Concluiu o autor, com base em suas pesquisas, bem como nos trabalhos colaborativos para elaboração do Projeto, que o artigo 111 do CTN não nega o processo normal de apuração compreensiva do sentido das normas concessivas de isenção, circunscrevendo os seus limites aos casos que “a sua significação indica como nele incluídos”22. O texto do referido diploma legal, quis, outrossim, impedir que por um processo integrativo e não meramente interpretativo fossem preenchidas lacunas da lei, ultrapassando os seus limites assim explicitados: “só admitir como interpretação o que se considere implícito na letra da lei”23.

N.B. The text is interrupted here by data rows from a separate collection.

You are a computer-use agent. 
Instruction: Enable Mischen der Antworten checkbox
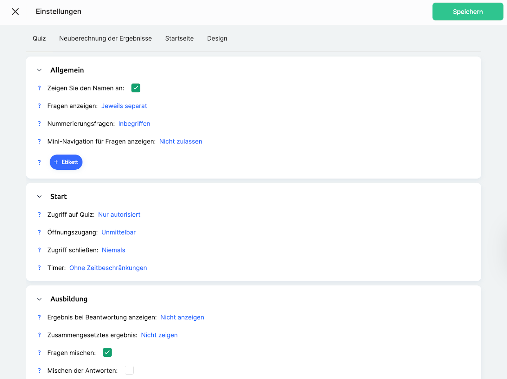[129, 370]

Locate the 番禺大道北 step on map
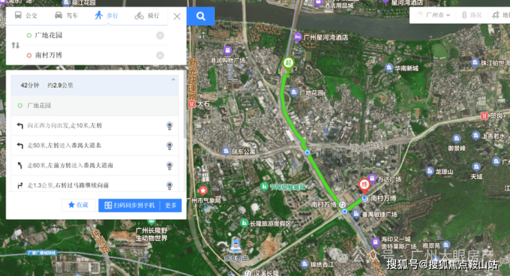tap(170, 145)
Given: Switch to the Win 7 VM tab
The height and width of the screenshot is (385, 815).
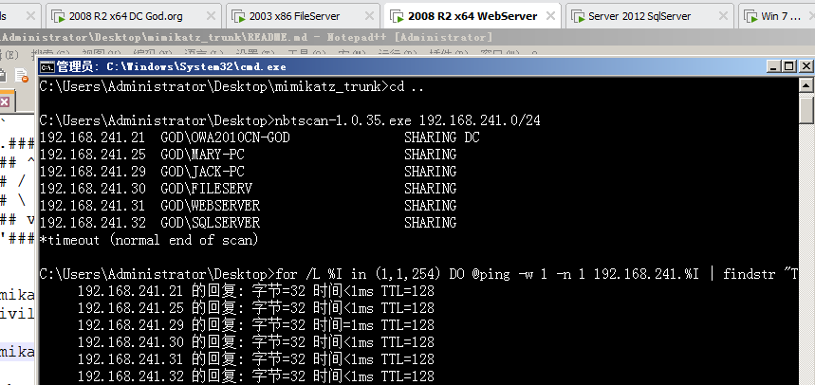Looking at the screenshot, I should [x=781, y=16].
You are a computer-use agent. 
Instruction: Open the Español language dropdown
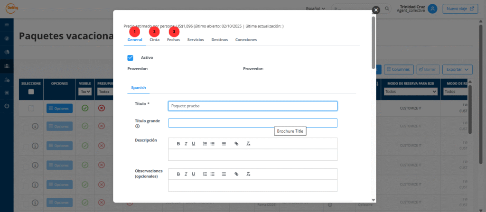315,9
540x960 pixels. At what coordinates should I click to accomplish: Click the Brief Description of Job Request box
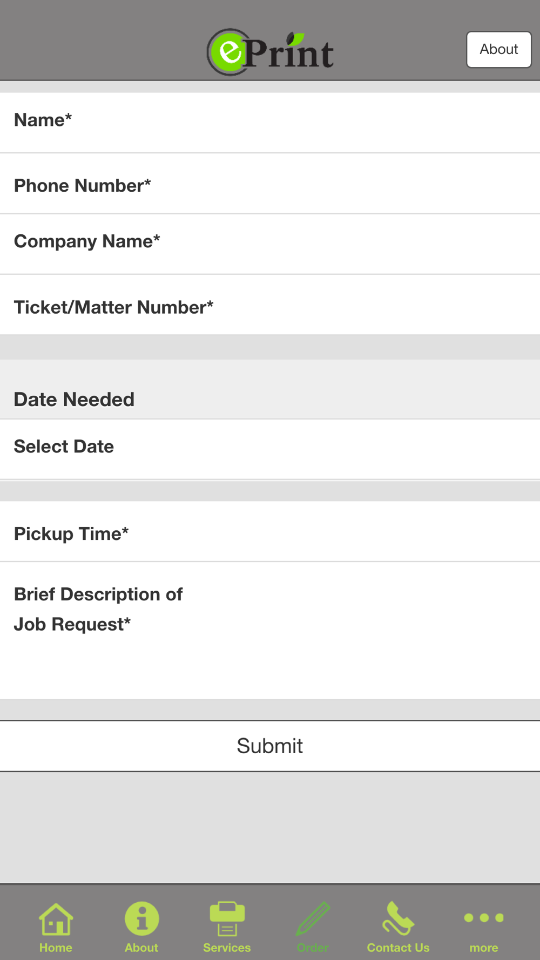coord(270,631)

Ricardo Mariz, Gustavo Martini e Fabio Piovesan Bozza24 relembram que Gilberto de Ulhôa Canto, membro da Comissão Especial, em aula proferida no Salão Nobre da Faculdade de Direito do Largo São Francisco para o curso de extensão universitária promovido pelo Instituto Brasileiro de Direito Tributário - IBDT, afirmou que a “redação final do artigo 111 traiu a intenção dos seus redatores, que não pretendiam manietar o processo mental de reconhecimento do sentido das leis, mas apenas dizer que, nas matérias submetidas àquele dispositivo, a interpretação deveria ser restritiva, e não extensiva ou ampliativa”.

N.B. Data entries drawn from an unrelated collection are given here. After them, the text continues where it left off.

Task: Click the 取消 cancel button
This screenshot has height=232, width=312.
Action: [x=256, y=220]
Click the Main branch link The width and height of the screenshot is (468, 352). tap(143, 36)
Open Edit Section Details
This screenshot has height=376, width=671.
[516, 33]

2.4. Considerações complementares

A conclusão de Carlos da Rocha Guimarães remete-nos à preocupação externada pelo próprio Rubens Gomes de Sousa na citada correspondência a Aliomar Baleeiro, datada de 1951, sobre “não arrombar portas abertas”. Não obstante todo o zelo para o emprego de palavras na construção do texto do CTN visando atribuir significado preciso às concepções originalmente formuladas por seu idealizador, aprimoradas pela sociedade civil e pela Comissão Especial e, finalmente, apreciadas em processo legislativo, neste dispositivo em especial, o desconforto demonstrado por Carlos da Rocha Guimarães tinha fundamento relevante e que ecoa até os dias atuais nas diversas análises e discussões travadas acerca do artigo 111 do CTN.

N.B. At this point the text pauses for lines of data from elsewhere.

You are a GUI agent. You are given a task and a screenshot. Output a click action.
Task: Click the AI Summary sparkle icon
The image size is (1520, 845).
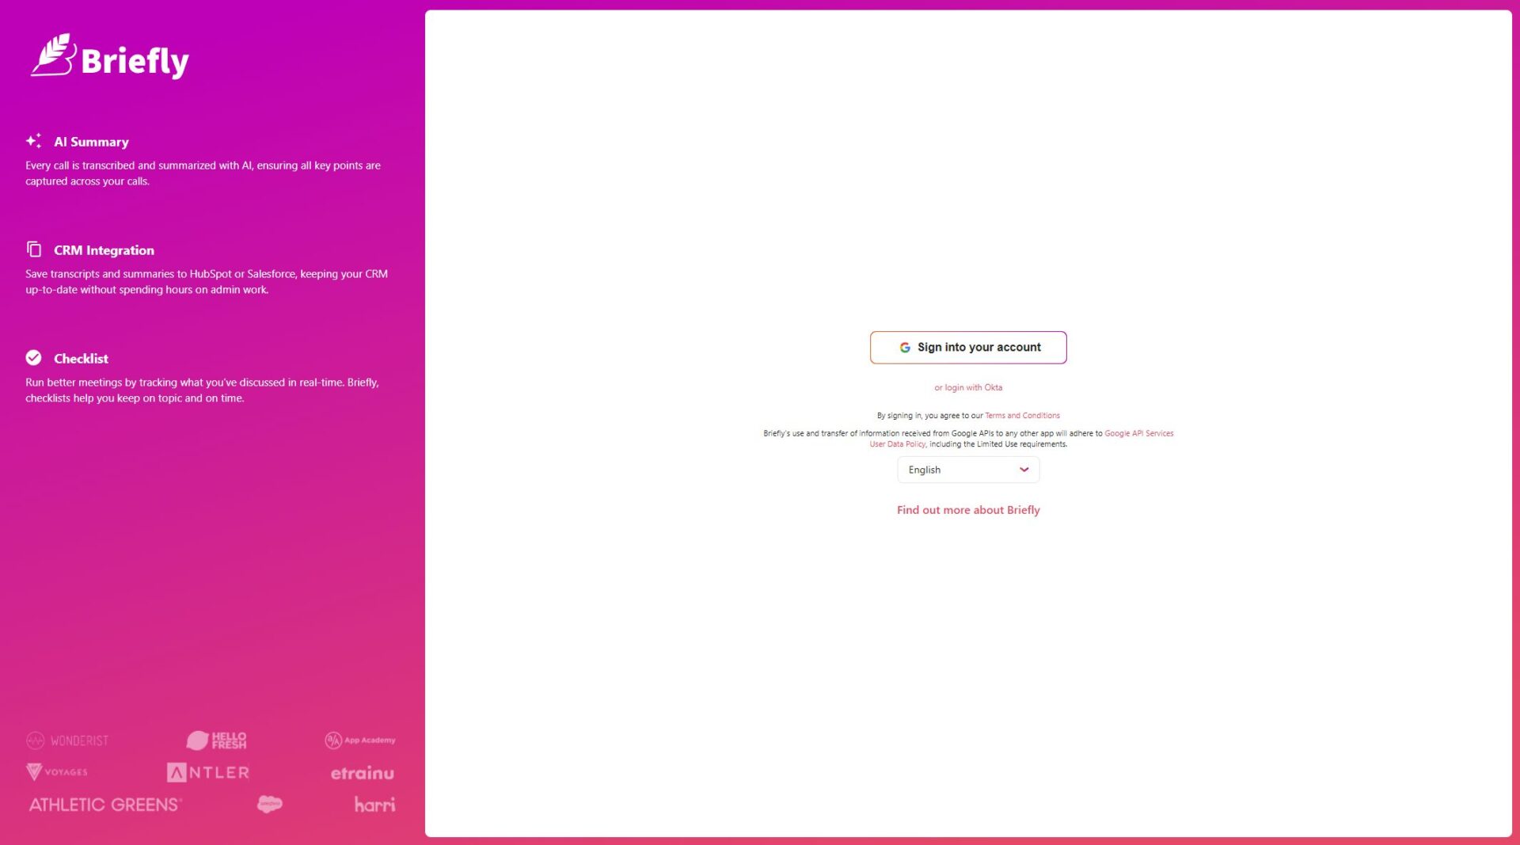33,141
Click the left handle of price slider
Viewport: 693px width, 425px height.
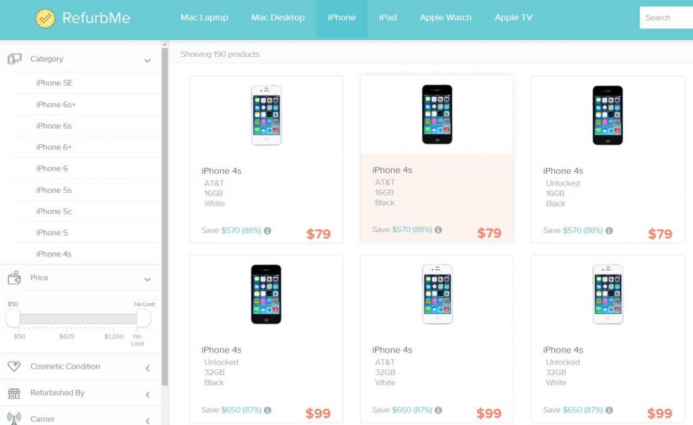pos(13,318)
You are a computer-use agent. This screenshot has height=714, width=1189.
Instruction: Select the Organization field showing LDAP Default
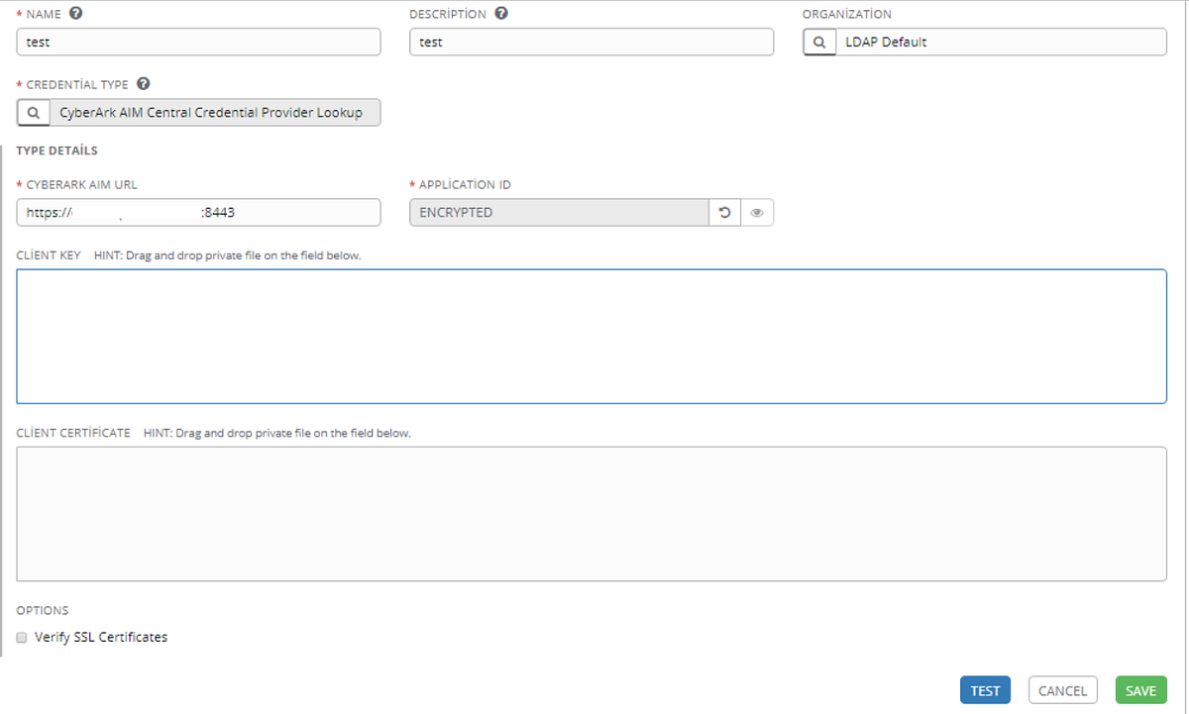click(x=1001, y=42)
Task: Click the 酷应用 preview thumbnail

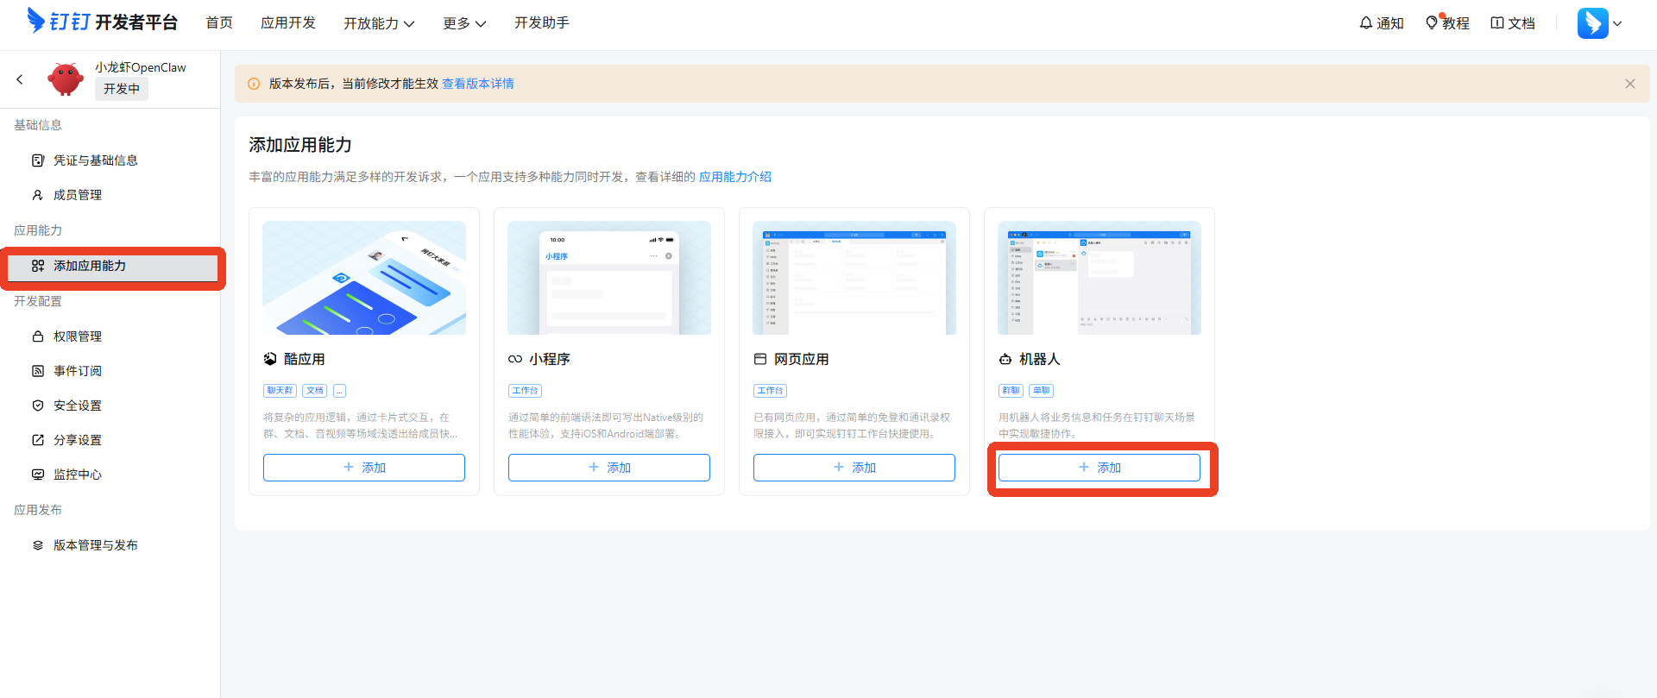Action: (363, 278)
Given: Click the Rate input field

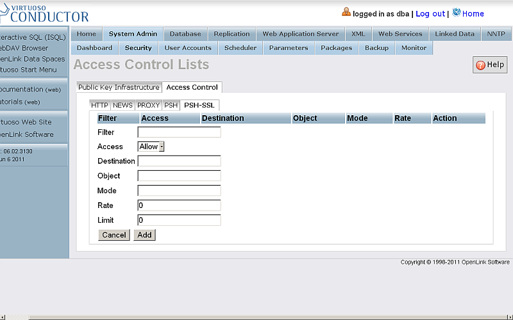Looking at the screenshot, I should pos(179,205).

Ainda em 1972, o Parecer Normativo CST 282, de 7 de novembro de 197225 pontuou que “literal disposição de lei” e “interpretação literal” não significam abstração de recursos de hermenêutica outros que não a pura interpretação gramatical.

Ricardo Lobo Torres26, citando o próprio Rubens de Gomes Souza, argumenta que quando o artigo 111 do CTN prescreve a interpretação literal das isenções, está ele, na verdade, buscando impedir que se recorra à analogia e à equidade, em homenagem ao princípio da legalidade, não tendo o condão de impor um método exclusivo de interpretação.

Aliomar Baleeiro, a quem Rubens Gomes de Souza atribuiu a paternidade espiritual do CTN27, também refletiu sobre o emprego do termo literal:

“estabelecendo a interpretação literal para os dispositivos que concedam suspensão ou exclusão do crédito tributário, isenções e dispensa das obrigações acessórias, o CTN afasta, nesses casos, e só neles os incisos I e II do art. 108”28.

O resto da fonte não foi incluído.